The camera stopped wobbling and turned, photographing the scene from a safer distance.
“I don’t like you, Major Krizink.”
“But I like you.” Krizink tilted his head. “I have spent years studying your people, and now that I’ve finally met one of you, you don’t disappoint. Not all alien species are admirable, you know. The local natives leap to mind. Compared to them, human truculence is as refreshing as waving one’s tail in a stove on a frosty morning. Yet now that the bell has sounded—you called it a gonk, I believe—we are unfortunately at war. I must do anything necessary to keep you from helping Tompa Lee.” He went utterly still, even the tip of his tail. “Anything necessary, Dante Roussel. My apologies in advance. Even if I find it necessary to kill you, it doesn’t mean I dislike you.”
From the nearby mouth of the cave came a rhythmic chant. It started softly but grew, as though hundreds of Shons were joining the cry. A shiver writhed down Dante’s spine. He couldn’t stand here chatting while a horde of Shons searched for Tompa Lee in the cave. When he came outside, he’d hoped to lose his Kalikiniki shadows, avoid the noise of the gong, then go back in and after that . . .

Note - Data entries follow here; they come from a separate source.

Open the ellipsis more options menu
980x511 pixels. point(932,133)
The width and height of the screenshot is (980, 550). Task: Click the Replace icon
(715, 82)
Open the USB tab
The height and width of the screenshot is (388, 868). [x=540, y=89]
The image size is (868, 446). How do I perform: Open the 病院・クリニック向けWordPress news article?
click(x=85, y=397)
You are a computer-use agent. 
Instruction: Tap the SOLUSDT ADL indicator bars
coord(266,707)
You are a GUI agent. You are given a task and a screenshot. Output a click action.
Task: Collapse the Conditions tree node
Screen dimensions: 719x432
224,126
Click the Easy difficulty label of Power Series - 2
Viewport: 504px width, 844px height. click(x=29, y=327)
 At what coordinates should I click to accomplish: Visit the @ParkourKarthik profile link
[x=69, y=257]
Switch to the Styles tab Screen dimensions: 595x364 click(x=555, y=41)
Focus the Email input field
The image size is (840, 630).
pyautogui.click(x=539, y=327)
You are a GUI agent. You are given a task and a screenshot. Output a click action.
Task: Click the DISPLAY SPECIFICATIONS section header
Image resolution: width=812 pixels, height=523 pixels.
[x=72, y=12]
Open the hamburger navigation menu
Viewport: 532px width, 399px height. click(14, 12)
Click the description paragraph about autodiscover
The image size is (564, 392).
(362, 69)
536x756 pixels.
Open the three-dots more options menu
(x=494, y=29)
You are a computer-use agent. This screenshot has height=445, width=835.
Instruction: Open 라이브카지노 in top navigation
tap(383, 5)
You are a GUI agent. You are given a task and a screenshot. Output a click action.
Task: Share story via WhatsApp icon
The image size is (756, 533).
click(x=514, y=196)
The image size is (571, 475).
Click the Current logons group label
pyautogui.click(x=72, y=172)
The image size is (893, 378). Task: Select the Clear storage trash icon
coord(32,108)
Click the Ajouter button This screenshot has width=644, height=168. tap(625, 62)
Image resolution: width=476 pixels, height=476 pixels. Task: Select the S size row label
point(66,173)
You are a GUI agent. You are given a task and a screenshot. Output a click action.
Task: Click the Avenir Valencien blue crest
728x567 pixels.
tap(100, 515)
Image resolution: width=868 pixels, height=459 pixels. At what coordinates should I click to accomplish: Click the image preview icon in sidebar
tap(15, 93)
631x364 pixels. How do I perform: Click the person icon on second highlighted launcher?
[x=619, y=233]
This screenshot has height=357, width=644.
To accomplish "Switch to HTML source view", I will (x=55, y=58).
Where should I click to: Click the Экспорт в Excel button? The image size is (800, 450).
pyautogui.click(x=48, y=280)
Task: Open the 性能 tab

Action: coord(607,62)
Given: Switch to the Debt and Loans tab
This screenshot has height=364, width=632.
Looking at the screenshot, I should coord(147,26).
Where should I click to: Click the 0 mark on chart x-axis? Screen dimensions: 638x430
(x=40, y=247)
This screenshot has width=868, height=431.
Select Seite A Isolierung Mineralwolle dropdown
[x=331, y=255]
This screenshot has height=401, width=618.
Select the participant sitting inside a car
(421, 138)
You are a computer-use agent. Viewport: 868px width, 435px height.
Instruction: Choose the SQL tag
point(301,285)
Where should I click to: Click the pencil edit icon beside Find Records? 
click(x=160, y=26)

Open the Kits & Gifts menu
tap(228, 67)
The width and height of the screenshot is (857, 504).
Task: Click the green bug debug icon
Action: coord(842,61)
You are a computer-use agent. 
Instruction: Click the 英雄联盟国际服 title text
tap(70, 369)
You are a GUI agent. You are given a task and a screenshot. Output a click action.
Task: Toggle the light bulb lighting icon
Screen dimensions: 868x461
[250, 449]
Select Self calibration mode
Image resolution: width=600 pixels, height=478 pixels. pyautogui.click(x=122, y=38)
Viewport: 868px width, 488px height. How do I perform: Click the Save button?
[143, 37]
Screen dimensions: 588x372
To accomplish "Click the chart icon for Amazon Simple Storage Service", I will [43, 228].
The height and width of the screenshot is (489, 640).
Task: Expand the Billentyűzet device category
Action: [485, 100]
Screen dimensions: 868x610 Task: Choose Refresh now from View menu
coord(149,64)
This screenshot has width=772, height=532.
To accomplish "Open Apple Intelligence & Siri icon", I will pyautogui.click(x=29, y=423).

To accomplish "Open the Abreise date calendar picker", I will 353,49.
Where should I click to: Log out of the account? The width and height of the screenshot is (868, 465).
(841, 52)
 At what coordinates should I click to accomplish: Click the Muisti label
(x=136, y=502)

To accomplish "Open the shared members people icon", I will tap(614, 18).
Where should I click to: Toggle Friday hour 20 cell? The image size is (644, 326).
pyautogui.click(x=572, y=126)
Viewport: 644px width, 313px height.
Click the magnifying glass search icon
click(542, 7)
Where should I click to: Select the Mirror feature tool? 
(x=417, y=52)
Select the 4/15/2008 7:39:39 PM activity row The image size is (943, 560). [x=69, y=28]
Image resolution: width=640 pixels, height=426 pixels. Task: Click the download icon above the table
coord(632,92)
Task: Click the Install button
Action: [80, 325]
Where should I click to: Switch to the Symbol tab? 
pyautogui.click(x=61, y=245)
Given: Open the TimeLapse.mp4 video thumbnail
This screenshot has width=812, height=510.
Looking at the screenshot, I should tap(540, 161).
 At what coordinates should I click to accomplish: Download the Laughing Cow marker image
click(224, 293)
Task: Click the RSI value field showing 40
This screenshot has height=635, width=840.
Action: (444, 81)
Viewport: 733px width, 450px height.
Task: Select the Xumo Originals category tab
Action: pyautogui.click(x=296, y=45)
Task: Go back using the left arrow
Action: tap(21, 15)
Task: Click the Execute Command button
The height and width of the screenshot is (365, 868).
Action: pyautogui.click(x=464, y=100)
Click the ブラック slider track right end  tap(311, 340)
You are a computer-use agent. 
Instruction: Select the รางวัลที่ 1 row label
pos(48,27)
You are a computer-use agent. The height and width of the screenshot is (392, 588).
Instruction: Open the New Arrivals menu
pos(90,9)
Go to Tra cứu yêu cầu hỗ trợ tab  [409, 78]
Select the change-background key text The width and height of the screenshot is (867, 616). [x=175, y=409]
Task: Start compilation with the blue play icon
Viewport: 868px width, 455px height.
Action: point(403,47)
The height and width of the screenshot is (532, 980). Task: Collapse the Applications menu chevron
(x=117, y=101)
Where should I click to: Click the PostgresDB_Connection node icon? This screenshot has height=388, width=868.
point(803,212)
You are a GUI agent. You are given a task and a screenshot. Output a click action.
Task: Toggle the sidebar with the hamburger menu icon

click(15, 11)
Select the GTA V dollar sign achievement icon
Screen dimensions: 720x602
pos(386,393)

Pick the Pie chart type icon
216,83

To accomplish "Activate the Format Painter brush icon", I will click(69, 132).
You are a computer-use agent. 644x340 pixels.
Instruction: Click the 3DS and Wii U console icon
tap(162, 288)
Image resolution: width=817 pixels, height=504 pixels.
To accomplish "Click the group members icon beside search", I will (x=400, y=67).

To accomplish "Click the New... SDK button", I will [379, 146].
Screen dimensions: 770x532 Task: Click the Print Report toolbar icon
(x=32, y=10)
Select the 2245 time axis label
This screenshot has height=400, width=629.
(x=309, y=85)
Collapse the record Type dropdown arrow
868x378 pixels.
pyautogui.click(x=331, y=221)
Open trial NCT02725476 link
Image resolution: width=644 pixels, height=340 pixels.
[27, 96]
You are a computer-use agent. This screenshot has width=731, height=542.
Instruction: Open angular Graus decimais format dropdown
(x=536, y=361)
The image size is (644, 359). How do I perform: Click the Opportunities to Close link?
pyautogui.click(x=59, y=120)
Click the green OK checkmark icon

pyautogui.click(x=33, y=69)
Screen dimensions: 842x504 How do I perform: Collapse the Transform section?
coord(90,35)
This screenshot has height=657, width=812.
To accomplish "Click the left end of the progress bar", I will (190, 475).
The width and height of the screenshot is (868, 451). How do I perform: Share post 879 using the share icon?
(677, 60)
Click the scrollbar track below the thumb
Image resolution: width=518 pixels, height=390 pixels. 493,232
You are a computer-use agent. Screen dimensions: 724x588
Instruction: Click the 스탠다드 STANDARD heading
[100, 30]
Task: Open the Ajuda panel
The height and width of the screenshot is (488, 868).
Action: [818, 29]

Well, after that he’d have improvised. Now he was cut off from the cave and any chance of helping Tompa Lee. His slow brain had once again made him stupid and ineffectual. Perhaps it would be better to provoke the Klicks and die quickly.
“That is the chant of the avengers,” Krizink said. “It indicates that the Shon-Wod-Zee accusers have melded sufficiently to begin acting as one. It’s impressive, in a way, seeing hundreds of creatures act as though they have but one small brain amongst them.”
“No.”
“It’s not impressive?”
He couldn’t give up. Tompa Lee might never know he tried to help, but he would know. How could he help her? He glanced around, but the bizarre landscape gave him no clues at all.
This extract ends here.